Помню, как мой друг сказал: «Если только такое, то я готов перенести. Это терпимо». Его несколько раз забирали на профилактические беседы или «на сутки».

Я знал, что рано или поздно настанет и моя очередь. Ощущение, что кто-то нехороший дышит в спину, было постоянным.

Мой друг уехал из Беларуси за две недели до меня.

∗∗∗

Казалось, за границей я наконец-то смогу опустить плечи, выкричаться, выплакать все законсервированные эмоции. Но, наверное, я всегда буду носить их с собой.

Простите, а о чем вы спрашивали?

∗∗∗

[вдох]

∗∗∗

Да, уже два месяца я живу в Вильнюсе.

Не было такого дня, когда я хотел бы вернуться домой. Я быстро принял факт, что по ту сторону границы у меня нет дома (а в книгах писали про тоску и ностальгию).

Ровно два месяца назад со мной произошло много плохого. Я до сих пор не хочу разбирать эти воспоминания. Они как мешок с нестираным бельем — моим и чужим. Может, если его не трогать, он сам куда-нибудь исчезнет?

∗∗∗

— Что случилось?
— ОМОН, допрос, полиграф, обыск.
— Блин. Мне жаль. Расскажешь больше?

∗∗∗

«В производстве следственного управления КГБ Республики Беларусь находится уголовное дело... возбужденное по факту совершения акта терроризма по признакам преступления, предусмотренного ч. 1 ст. 289 УК Республики Беларусь. Предварительным расследованием установлено, что…»

∗∗∗

— Руки на колени и смотреть в пол. Всё понятно?
— Да.
— Я не слышу. Всё понятно?
— Да.

Пароль от телефона? 5008.

А это, в кармане, — таблетки от язвы.

∗∗∗

Позже N, когда узнает, скажет:

— Господи, нашли преступника. За что?

У N этот вопрос возникнет впервые — я перестал искать на него ответ еще в 2020-м.

∗∗∗

Мне не сказали, за что я был задержан. Я понимал только, что всё, о чем писали в газетах, к чему я долго готовился (но так и не был готов), уже происходит со мной.

Со мной — как такое может быть?

∗∗∗

Из газетных заголовков:

«В Бобруйске КГБ задержал 18-летнего парня. Его раздели и заставили обнаженным рассказывать о себе на видео».

∗∗∗

Я был уверен, что попал в ловушку надолго. Как мой прадед, который, «оставаясь непримиримым врагом Советской власти, вел контрреволюционную пропаганду, направленную на дискредитацию партии.
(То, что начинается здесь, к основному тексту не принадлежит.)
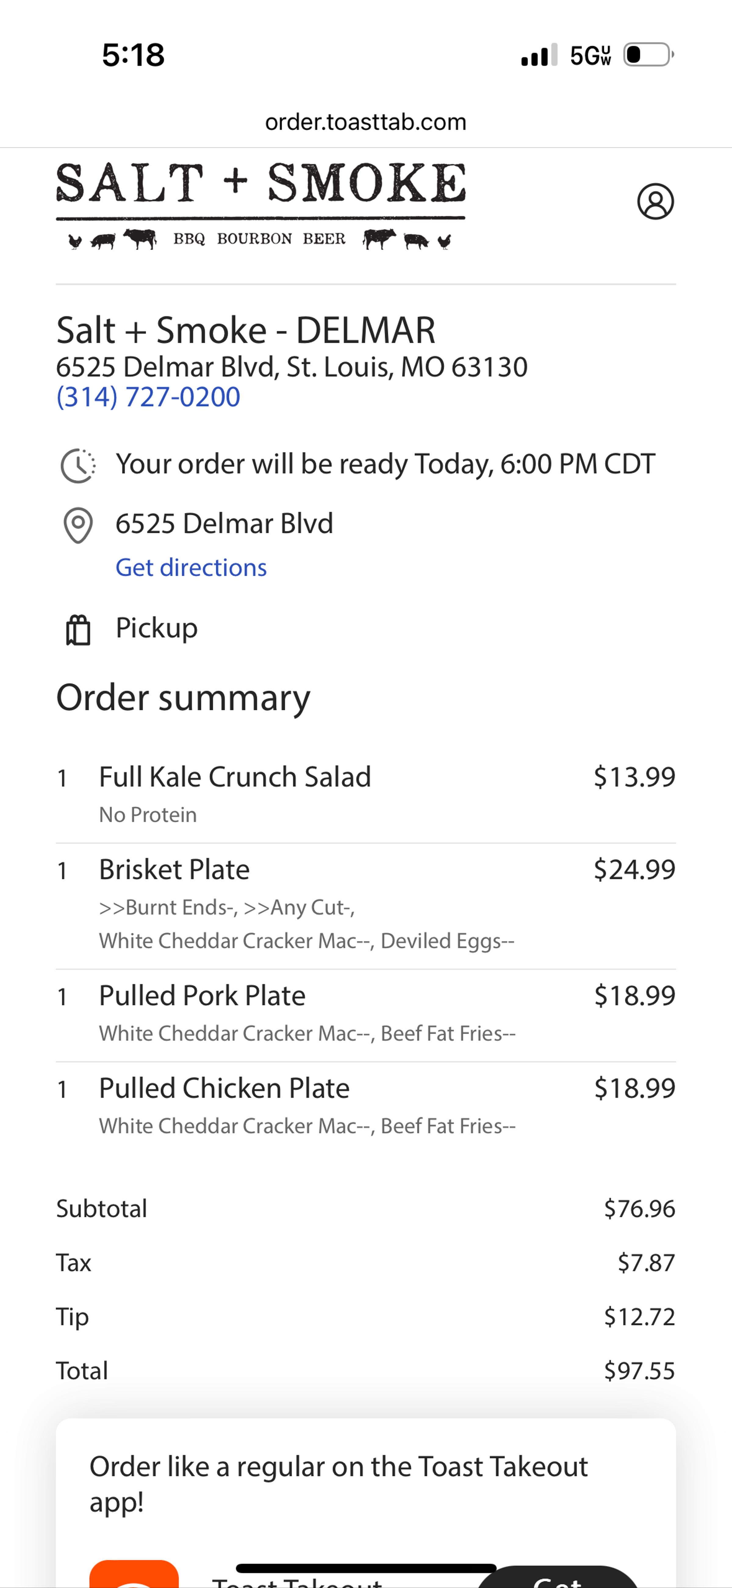
Task: Tap the Salt + Smoke logo
Action: point(261,205)
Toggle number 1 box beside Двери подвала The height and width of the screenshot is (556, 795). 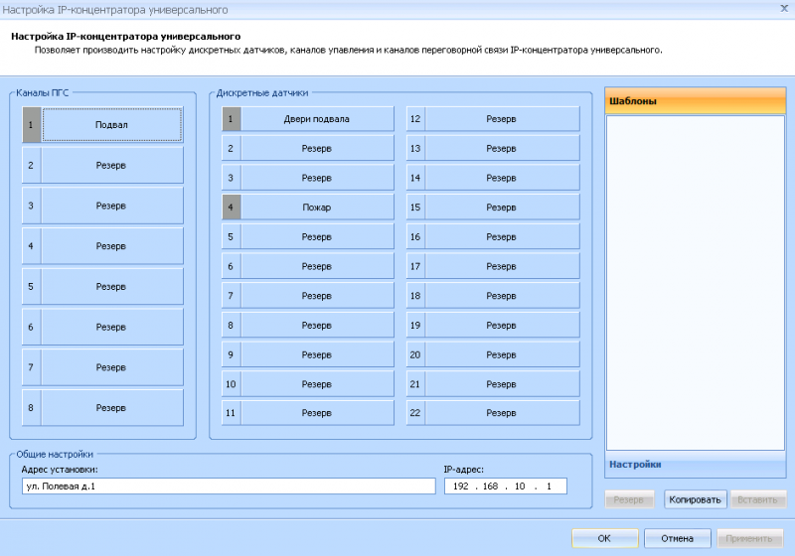[231, 119]
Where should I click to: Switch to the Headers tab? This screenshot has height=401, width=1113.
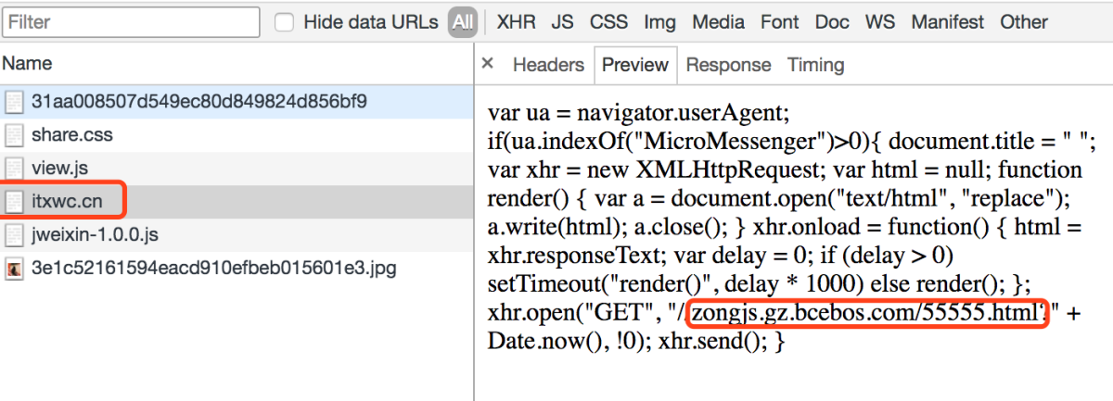[548, 65]
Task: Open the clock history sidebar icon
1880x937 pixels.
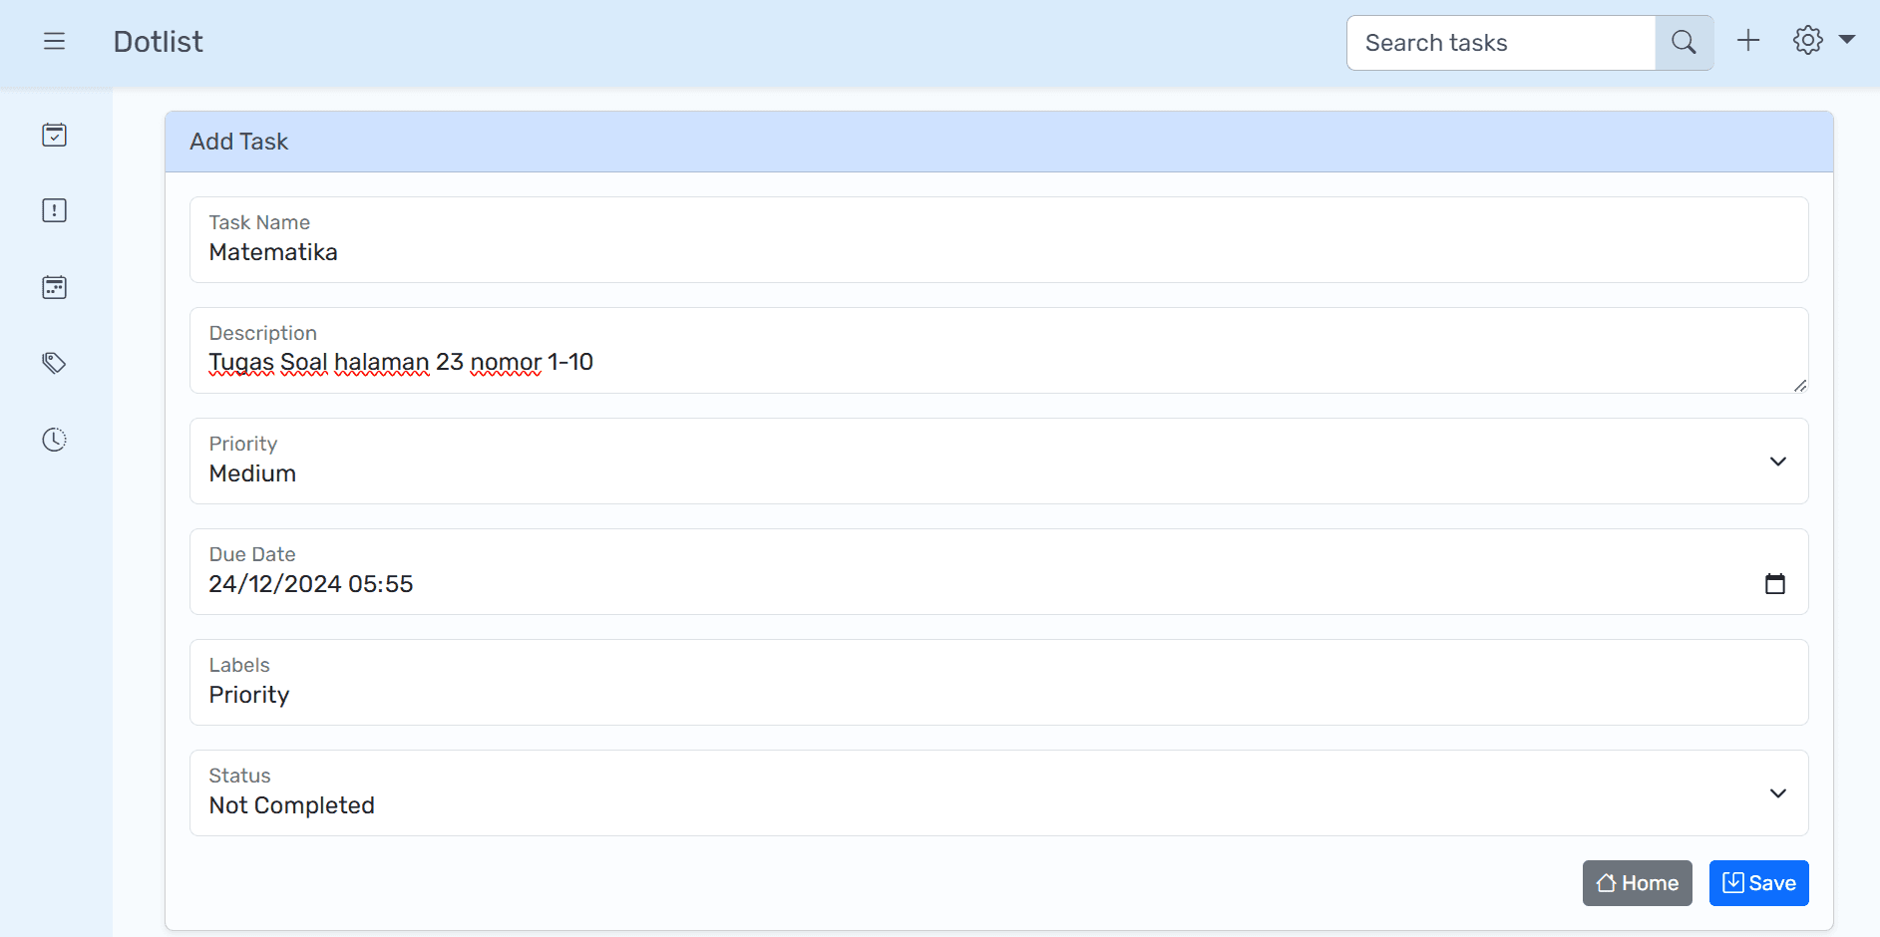Action: click(54, 440)
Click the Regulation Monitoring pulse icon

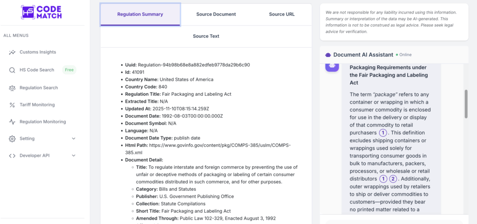[x=12, y=122]
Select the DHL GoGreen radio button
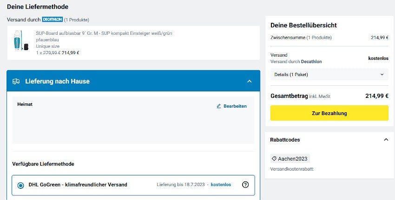The image size is (395, 200). 20,185
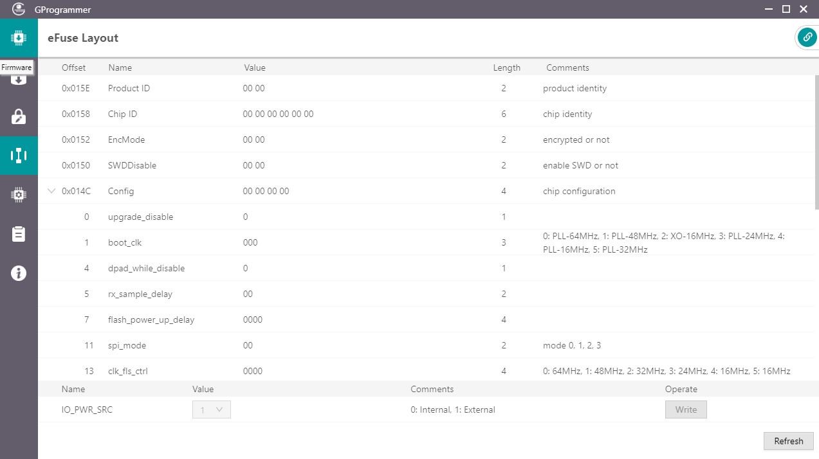The image size is (819, 459).
Task: Open the IO_PWR_SRC value dropdown
Action: [211, 410]
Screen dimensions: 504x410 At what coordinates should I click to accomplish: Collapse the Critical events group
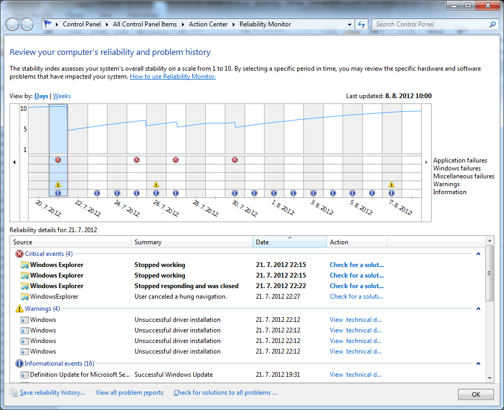(478, 254)
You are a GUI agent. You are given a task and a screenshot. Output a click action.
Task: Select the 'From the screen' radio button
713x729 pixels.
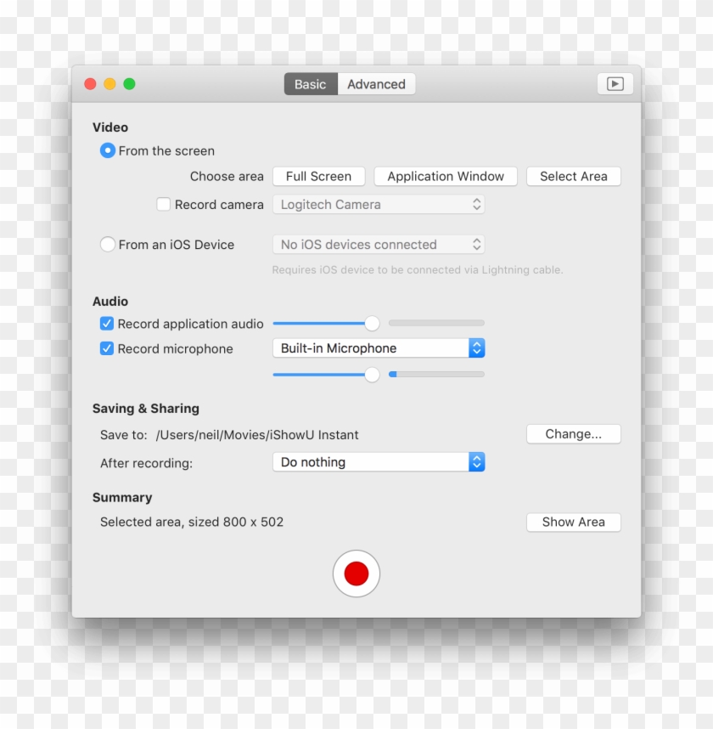(108, 150)
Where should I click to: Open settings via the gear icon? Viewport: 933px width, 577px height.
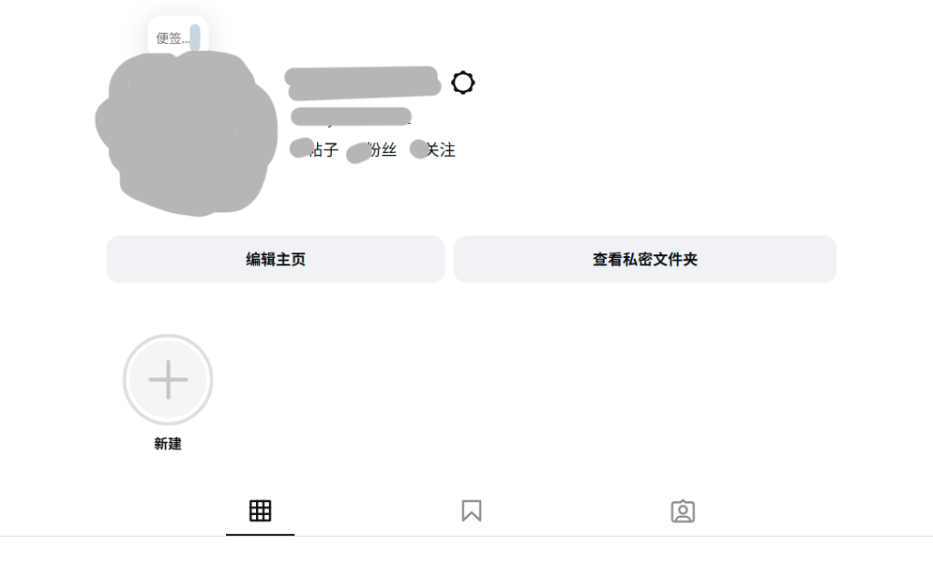tap(463, 83)
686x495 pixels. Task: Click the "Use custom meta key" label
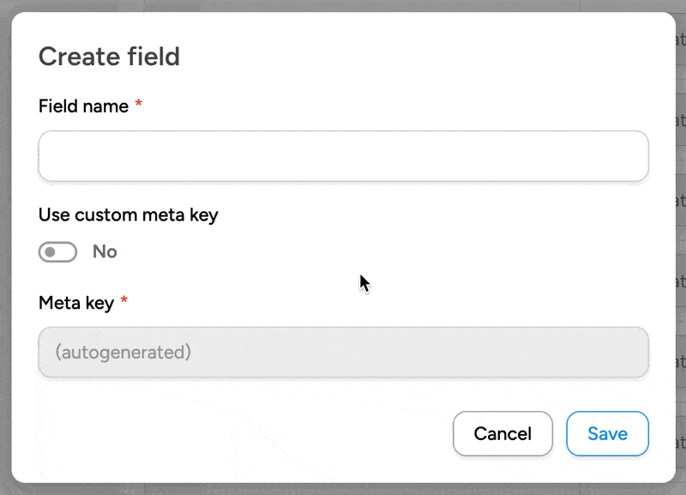click(129, 214)
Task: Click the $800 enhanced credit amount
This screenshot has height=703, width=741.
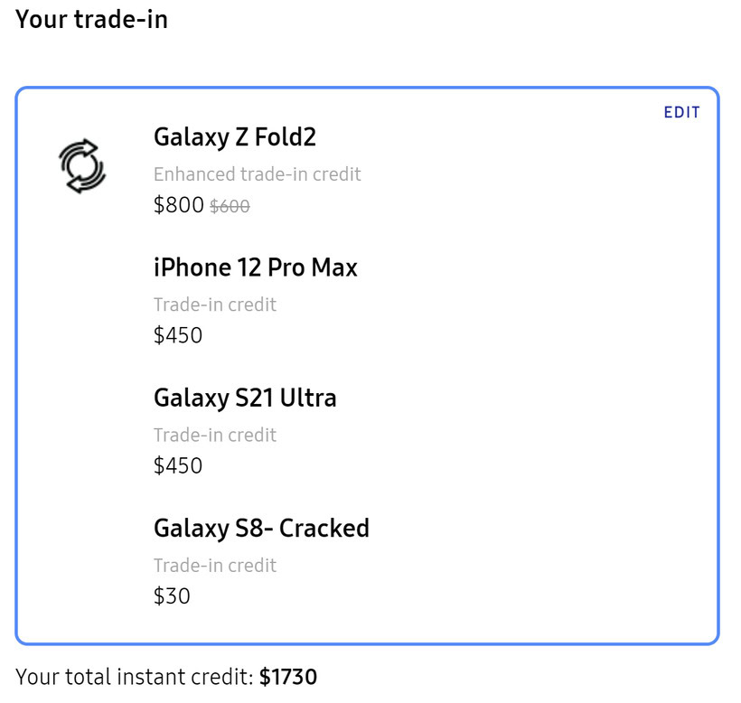Action: (x=179, y=205)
Тройка от 11.11.1937 постановила: заключить в ИТЛ сроком на 10 лет».

Всё это уже было и в истории моей страны, и в истории моей семьи. А теперь — и в моей собственной.

Я знал, что меня уже не спасут. Ни адвокаты, ни резонанс в СМИ. Эти институты поломались. Один на один со злом. Вокруг только чужие.

А может, так даже лучше. По крайней мере, никто не запомнит моего страха. Мне одного только хотелось — сделать последний глоток свободы. Чтобы, может, задержать его в себе и уже не выдыхать.

«Задержать» — это слово больше не звучит в других значениях. Оно навсегда только про человека.

Я подумал: «Вот и всё». С этого момента я больше не буду распоряжаться своим телом.

Несколько часов я держал руки на коленях, рассматривал берцы омоновцев и ничего не знал о своем будущем.

∗∗∗

— Почему тебя задержали, а потом отпустили? Ты понимаешь?
— Нет.
— Это самая загадочная часть.

∗∗∗

[вдох]

∗∗∗

Я живу в Вильнюсе уже три месяца.

Ровно три месяца назад я достал из морозилки мясо, чтобы оно разморозилось к ужину, а вечером на беларуско-литовской границе мне надели наручники.

— Это всё? У вас только рюкзак? Руки за спину. Мы снимаем одного пассажира.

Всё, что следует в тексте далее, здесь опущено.